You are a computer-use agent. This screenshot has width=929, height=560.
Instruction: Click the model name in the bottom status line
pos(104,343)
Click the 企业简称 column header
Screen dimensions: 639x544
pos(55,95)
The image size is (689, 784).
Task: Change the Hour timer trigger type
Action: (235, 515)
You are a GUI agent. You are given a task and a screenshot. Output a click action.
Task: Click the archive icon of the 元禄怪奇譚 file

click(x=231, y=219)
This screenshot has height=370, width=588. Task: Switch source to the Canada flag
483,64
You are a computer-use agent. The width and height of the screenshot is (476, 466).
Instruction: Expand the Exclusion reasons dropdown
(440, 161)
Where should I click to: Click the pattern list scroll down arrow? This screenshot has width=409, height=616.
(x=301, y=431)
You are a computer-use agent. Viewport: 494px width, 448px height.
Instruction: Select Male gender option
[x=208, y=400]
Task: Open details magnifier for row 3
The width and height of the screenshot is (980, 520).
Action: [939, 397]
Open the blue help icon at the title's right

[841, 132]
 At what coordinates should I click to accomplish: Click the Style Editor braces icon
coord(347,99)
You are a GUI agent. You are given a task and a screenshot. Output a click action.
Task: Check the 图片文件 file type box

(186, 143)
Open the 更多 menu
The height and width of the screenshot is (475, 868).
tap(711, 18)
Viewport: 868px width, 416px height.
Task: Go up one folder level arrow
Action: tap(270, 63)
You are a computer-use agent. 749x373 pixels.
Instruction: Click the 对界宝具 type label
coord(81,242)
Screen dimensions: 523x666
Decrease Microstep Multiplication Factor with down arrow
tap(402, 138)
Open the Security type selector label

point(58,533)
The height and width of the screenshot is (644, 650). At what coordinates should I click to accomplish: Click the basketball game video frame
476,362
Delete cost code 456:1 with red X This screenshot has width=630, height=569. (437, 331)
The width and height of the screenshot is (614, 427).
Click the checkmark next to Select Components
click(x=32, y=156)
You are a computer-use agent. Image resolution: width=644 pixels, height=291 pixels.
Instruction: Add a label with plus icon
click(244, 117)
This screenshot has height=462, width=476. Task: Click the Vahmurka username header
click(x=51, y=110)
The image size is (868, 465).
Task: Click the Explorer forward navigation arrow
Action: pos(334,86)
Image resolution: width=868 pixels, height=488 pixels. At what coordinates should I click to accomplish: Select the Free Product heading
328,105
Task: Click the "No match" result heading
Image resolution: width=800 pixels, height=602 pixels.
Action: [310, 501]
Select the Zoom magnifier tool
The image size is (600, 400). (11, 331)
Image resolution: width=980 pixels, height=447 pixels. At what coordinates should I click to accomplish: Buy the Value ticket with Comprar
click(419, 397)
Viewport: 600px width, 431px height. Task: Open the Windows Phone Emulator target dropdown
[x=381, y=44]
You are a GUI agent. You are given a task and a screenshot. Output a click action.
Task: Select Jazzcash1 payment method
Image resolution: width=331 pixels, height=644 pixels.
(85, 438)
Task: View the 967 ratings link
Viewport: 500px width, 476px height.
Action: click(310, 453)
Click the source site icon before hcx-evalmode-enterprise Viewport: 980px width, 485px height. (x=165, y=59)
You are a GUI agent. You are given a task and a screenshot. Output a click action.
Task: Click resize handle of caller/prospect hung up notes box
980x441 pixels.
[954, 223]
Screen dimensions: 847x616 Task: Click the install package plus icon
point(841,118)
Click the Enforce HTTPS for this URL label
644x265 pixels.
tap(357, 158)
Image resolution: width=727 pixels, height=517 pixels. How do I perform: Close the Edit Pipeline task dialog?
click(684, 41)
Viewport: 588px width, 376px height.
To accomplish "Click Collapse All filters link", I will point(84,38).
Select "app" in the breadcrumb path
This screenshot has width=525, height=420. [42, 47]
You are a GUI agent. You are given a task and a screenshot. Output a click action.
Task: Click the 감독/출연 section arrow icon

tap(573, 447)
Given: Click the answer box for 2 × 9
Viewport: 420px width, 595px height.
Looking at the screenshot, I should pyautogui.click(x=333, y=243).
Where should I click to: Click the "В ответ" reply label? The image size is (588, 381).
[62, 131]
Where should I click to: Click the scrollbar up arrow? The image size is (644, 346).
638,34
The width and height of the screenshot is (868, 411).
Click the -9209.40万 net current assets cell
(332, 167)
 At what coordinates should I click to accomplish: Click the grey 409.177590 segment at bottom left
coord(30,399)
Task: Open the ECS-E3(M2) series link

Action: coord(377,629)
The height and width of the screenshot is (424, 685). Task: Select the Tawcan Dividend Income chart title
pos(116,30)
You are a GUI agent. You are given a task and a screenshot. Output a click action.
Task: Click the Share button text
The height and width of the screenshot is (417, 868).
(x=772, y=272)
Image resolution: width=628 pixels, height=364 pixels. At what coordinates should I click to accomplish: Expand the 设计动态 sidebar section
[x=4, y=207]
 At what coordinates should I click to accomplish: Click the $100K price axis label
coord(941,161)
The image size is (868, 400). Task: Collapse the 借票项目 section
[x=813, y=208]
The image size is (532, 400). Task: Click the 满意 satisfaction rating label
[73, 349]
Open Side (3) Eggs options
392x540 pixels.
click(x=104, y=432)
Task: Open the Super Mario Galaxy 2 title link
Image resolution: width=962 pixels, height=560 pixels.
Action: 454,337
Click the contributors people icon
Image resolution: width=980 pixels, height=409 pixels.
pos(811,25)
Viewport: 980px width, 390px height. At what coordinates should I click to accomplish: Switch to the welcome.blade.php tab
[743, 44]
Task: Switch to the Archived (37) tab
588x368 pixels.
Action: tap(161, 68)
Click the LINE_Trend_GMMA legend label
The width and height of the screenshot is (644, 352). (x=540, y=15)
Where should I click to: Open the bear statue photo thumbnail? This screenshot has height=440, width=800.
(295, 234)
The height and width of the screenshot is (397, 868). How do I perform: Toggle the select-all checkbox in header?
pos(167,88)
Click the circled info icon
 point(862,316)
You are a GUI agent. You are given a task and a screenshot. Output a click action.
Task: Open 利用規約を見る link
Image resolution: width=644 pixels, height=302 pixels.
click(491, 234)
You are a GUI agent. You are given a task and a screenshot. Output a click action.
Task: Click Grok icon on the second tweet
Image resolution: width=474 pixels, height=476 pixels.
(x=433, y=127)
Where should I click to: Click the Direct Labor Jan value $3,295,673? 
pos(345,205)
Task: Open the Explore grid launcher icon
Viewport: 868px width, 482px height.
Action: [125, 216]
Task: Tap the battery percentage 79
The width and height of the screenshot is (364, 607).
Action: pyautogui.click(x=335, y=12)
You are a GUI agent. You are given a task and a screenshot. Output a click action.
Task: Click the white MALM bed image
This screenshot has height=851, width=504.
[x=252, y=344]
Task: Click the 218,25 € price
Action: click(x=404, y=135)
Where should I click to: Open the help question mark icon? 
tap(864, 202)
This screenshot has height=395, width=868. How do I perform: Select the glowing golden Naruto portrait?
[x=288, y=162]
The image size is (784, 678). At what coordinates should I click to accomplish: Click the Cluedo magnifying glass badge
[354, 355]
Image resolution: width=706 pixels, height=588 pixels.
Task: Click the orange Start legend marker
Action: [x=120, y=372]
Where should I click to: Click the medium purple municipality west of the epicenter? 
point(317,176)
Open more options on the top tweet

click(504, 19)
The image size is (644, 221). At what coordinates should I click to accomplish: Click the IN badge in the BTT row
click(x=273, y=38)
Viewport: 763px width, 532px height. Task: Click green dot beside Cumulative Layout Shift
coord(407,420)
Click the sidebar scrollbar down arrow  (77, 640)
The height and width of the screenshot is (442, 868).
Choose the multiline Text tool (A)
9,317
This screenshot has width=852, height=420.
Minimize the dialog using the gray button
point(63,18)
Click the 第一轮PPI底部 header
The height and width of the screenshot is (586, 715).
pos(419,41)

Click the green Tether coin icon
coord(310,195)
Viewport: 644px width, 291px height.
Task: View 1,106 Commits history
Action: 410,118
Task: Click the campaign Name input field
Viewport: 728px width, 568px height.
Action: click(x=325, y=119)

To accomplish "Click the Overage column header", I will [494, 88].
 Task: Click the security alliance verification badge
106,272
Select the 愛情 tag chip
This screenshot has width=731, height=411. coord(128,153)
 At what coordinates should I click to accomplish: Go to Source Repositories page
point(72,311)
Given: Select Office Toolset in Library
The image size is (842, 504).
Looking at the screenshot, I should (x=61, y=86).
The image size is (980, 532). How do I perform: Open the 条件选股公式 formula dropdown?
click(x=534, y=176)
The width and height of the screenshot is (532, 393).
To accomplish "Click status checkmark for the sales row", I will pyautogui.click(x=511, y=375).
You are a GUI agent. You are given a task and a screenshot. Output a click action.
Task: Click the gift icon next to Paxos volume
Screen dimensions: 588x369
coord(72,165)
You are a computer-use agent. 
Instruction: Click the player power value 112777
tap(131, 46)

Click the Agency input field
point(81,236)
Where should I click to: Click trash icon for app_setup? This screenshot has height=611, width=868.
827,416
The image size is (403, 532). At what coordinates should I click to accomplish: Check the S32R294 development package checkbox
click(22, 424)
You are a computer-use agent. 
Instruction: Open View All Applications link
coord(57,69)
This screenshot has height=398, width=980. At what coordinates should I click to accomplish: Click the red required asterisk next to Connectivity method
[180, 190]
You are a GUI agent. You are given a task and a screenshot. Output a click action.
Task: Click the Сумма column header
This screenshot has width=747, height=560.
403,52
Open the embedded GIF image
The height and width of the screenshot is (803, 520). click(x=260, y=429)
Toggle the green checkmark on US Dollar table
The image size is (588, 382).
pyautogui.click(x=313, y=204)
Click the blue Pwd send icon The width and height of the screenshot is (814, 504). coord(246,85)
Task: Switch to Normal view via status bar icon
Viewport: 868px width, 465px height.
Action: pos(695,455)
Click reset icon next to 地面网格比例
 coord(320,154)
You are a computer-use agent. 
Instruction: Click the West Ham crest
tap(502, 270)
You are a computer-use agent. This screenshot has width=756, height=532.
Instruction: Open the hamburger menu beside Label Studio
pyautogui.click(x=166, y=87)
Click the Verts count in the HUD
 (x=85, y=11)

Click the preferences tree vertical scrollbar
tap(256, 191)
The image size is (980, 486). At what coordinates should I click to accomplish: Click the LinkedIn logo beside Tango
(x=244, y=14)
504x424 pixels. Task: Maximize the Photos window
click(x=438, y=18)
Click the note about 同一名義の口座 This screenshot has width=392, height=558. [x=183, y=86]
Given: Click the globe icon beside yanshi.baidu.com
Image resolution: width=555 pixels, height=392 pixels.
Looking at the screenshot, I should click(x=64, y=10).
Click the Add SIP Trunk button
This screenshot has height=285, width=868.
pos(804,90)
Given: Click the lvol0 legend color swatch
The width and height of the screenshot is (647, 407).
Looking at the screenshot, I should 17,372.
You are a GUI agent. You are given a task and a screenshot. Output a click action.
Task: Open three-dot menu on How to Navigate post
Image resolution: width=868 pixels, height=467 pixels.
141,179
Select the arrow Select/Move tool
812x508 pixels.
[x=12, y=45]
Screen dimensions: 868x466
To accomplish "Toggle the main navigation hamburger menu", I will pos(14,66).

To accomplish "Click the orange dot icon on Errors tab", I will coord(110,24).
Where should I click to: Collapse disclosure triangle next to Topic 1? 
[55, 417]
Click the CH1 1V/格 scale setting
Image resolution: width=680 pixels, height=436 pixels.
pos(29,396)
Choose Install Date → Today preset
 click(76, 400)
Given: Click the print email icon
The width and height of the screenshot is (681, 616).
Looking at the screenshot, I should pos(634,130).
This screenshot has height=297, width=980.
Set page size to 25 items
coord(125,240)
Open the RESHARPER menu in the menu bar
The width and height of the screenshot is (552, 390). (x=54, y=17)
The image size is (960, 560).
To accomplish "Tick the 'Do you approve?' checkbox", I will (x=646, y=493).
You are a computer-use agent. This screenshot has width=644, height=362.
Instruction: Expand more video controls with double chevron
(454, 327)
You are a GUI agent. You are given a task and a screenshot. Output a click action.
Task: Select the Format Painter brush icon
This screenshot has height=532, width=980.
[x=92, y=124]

## Work request
The response should hold exactly the lines starting at the line with "the breadcrumb path" and ending at the line with "Given: Click the answer box for 2 × 9", and no other line of the material above.

## Task output
Select "app" in the breadcrumb path
This screenshot has width=525, height=420. [42, 47]
You are a GUI agent. You are given a task and a screenshot. Output a click action.
Task: Click the 감독/출연 section arrow icon

tap(573, 447)
Given: Click the answer box for 2 × 9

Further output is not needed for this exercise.